━━━━━ Provided records ━━━━━
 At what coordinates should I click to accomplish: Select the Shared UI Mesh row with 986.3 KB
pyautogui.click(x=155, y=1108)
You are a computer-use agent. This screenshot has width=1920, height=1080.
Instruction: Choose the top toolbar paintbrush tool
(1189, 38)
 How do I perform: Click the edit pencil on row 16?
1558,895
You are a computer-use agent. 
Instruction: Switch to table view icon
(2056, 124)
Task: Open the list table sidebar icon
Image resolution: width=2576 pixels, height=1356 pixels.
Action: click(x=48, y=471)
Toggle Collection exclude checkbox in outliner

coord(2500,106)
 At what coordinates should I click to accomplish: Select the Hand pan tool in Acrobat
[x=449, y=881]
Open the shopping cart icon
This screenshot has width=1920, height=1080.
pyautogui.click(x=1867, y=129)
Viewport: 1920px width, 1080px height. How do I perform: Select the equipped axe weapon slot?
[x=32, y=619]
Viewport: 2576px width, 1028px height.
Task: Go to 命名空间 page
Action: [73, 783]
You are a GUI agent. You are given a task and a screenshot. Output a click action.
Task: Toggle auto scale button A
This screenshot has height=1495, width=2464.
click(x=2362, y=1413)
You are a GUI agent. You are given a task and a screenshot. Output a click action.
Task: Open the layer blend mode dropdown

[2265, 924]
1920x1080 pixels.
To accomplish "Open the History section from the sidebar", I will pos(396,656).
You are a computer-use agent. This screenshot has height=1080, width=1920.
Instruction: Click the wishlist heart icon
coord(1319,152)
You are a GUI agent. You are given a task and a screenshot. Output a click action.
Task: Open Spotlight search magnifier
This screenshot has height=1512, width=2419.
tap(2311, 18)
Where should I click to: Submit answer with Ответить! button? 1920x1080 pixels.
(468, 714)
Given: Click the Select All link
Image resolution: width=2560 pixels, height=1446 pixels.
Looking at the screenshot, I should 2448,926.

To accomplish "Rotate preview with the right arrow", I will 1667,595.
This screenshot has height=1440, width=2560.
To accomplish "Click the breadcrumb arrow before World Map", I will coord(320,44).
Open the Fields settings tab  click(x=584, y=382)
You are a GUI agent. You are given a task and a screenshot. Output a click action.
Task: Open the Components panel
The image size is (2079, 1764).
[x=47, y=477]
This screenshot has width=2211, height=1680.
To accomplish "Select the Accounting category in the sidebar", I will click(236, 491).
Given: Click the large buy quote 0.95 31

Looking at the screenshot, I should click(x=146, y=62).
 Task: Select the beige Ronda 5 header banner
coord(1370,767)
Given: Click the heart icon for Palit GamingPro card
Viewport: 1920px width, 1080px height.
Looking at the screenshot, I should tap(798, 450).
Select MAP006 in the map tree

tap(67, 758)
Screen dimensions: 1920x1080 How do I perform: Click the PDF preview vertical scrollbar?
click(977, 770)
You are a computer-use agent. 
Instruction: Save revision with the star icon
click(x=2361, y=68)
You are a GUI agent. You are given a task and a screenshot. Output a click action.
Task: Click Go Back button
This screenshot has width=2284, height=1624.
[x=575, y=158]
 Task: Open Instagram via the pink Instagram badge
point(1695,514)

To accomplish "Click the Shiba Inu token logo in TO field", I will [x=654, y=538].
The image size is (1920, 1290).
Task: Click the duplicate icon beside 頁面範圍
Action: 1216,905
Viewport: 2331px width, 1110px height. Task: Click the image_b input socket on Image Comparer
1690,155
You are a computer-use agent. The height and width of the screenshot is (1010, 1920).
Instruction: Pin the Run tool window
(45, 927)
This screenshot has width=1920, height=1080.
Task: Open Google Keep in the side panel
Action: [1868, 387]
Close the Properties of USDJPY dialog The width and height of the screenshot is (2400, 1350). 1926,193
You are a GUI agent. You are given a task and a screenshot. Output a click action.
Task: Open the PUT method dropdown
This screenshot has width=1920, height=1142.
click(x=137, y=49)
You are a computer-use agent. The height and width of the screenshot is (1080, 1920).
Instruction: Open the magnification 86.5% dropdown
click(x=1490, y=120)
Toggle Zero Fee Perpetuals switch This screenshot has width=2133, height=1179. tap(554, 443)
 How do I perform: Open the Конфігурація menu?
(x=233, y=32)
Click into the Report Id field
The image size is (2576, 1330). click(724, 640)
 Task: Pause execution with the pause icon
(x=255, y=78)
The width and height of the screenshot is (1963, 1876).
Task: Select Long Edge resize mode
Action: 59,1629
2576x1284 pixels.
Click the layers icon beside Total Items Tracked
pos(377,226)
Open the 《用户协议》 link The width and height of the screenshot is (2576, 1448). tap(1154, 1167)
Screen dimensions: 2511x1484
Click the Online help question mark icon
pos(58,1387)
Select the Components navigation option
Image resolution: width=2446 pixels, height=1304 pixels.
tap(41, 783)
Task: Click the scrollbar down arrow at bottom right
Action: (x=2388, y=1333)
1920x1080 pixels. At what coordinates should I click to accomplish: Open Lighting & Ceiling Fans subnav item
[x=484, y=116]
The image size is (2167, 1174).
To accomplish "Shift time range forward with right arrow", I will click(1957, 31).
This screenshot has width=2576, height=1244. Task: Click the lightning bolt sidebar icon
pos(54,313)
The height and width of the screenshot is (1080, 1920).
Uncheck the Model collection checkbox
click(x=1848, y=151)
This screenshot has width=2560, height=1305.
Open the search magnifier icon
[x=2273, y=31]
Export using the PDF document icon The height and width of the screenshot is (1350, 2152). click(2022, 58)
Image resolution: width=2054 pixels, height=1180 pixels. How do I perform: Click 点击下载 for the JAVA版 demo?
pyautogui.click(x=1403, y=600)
━━━━━
Reproduce exactly the section above that begins at the line containing "Where should I" and ends at the line containing "Task: Click Go Back button", leaving out all other lines.

Where should I click to: Submit answer with Ответить! button? 1920x1080 pixels.
(468, 714)
Given: Click the Select All link
Image resolution: width=2560 pixels, height=1446 pixels.
Looking at the screenshot, I should 2448,926.

To accomplish "Rotate preview with the right arrow", I will 1667,595.
This screenshot has height=1440, width=2560.
To accomplish "Click the breadcrumb arrow before World Map", I will coord(320,44).
Open the Fields settings tab  click(x=584, y=382)
You are a GUI agent. You are given a task and a screenshot. Output a click action.
Task: Open the Components panel
The image size is (2079, 1764).
[x=47, y=477]
This screenshot has width=2211, height=1680.
To accomplish "Select the Accounting category in the sidebar", I will click(236, 491).
Given: Click the large buy quote 0.95 31

Looking at the screenshot, I should click(x=146, y=62).
 Task: Select the beige Ronda 5 header banner
coord(1370,767)
Given: Click the heart icon for Palit GamingPro card
Viewport: 1920px width, 1080px height.
Looking at the screenshot, I should tap(798, 450).
Select MAP006 in the map tree

tap(67, 758)
Screen dimensions: 1920x1080 How do I perform: Click the PDF preview vertical scrollbar?
click(977, 770)
You are a computer-use agent. 
Instruction: Save revision with the star icon
click(x=2361, y=68)
You are a GUI agent. You are given a task and a screenshot. Output a click action.
Task: Click Go Back button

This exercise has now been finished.